Shallan is a noble woman from a minor house. She’s trying to save her family’s household. Her plan to do it? Rob the most powerful, respected scholar in the world. What’s she stealing? A religious artifact everyone seems to be after.
Dalinar is a general and high prince of his house, but he’s having strange visions, and those visions are forcing him to change not just how he looks at himself, but how he looks at the war he’s been fighting. His son doubts him, the other high princes think he’s lost his mind. Never-the-less, he’s trying to unite those same high princes to end a war that’s gone on for far too long. His fear is that his current war is nothing compared to what’s coming.
Character: This is always a strength for Sanderson. I did an entire study on Dalinar. Kaladin is one of my favorite characters ever. What I’ll admit is that the first few times, I didn’t like Shallan at all. Functionally speaking, her only real role is to provide an economic lecture and show off some of the world building. It’s great for fans of deep, realistic worlds, but the first two times reading, all I wanted to do was skip her chapters to get to one of the others. For some reason (probably having read Words of Radiance), Shallan didn’t bother me nearly so much. I saw her conflict and story line more compelling in this case.

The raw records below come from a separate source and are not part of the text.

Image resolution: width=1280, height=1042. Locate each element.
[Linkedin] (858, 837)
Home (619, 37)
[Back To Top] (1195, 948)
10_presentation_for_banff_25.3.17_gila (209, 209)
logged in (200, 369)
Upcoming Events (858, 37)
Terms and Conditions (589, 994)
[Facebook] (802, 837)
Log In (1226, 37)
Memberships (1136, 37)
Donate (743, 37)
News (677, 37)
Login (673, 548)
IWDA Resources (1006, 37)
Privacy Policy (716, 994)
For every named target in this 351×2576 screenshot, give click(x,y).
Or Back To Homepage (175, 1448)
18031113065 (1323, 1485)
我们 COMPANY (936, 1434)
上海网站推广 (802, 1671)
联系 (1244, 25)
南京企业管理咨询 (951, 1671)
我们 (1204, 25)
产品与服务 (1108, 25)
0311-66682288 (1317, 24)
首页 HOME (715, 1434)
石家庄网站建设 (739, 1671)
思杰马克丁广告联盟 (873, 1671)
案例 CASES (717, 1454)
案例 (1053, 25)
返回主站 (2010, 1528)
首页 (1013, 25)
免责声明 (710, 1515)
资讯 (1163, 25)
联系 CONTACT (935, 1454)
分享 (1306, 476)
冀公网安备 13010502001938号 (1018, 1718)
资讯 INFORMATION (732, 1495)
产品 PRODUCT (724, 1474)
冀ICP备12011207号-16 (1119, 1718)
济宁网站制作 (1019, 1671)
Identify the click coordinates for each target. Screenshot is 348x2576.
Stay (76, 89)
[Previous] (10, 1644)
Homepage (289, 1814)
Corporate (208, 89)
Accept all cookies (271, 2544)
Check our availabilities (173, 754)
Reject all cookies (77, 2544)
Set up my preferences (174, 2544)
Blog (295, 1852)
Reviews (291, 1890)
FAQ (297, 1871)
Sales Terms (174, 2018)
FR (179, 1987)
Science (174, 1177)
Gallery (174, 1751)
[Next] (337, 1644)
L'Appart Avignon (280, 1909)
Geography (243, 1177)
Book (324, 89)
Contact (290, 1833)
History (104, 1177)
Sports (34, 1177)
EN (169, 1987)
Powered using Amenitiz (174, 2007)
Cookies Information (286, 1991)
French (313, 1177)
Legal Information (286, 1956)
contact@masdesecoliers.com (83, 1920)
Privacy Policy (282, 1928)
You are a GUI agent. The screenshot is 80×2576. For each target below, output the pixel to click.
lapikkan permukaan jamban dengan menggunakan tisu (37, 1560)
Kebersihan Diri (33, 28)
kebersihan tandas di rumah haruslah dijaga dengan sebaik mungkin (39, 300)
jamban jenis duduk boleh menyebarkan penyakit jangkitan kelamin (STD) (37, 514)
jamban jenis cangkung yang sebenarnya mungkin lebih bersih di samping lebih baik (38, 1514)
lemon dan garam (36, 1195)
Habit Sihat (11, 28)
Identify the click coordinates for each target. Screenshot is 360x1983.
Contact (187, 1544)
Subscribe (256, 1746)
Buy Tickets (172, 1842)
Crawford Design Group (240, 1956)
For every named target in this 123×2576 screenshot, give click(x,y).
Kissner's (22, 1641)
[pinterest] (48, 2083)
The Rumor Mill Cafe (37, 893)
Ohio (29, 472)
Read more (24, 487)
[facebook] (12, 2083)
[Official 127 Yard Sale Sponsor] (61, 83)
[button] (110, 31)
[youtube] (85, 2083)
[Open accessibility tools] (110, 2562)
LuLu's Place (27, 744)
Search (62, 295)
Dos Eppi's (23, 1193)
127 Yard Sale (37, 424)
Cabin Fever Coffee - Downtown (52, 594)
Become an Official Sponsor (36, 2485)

Exposition: There was a scene here or there that I felt slowed the book down. The thing I have to note is I’m not a huge world building or description guy. Others demand that level of detail. But I have to admit there were a few scenes I felt could have gone a lot faster. In any story this big, one expects a bunch of exposition. Honestly, I think there’s less in this book than most, but the large blocks drag a reader down here or there. Don’t let that stop you (if you’re like me). Keep reading, I promise you won’t regret it.
Description: I’m not a fan of description. Normally, I warn people because I was fine with a book, but I make sure they know I’m not that into description. This time, I’ll say there’s a lot of visceral, imagination-inspireing stuff here. There’s just so much to see and interact with. I honestly don’t know how he did it.
Overall: How good is this book? This is the third time I went through the book (I listen to audiobooks on additional references with a story). To me, it just keeps getting better. I honestly think I can read this another 20 times and STILL miss something I should have noticed. But those “I should have seen that” moments area always satisfying during re-reads. I keep finding myself trying to ferret out plot points for future books. If you haven’t read Way of Kings, there’s really no better time. You can burn through to Book 3, and then commiserate with the rest of us while we wait for Book 4!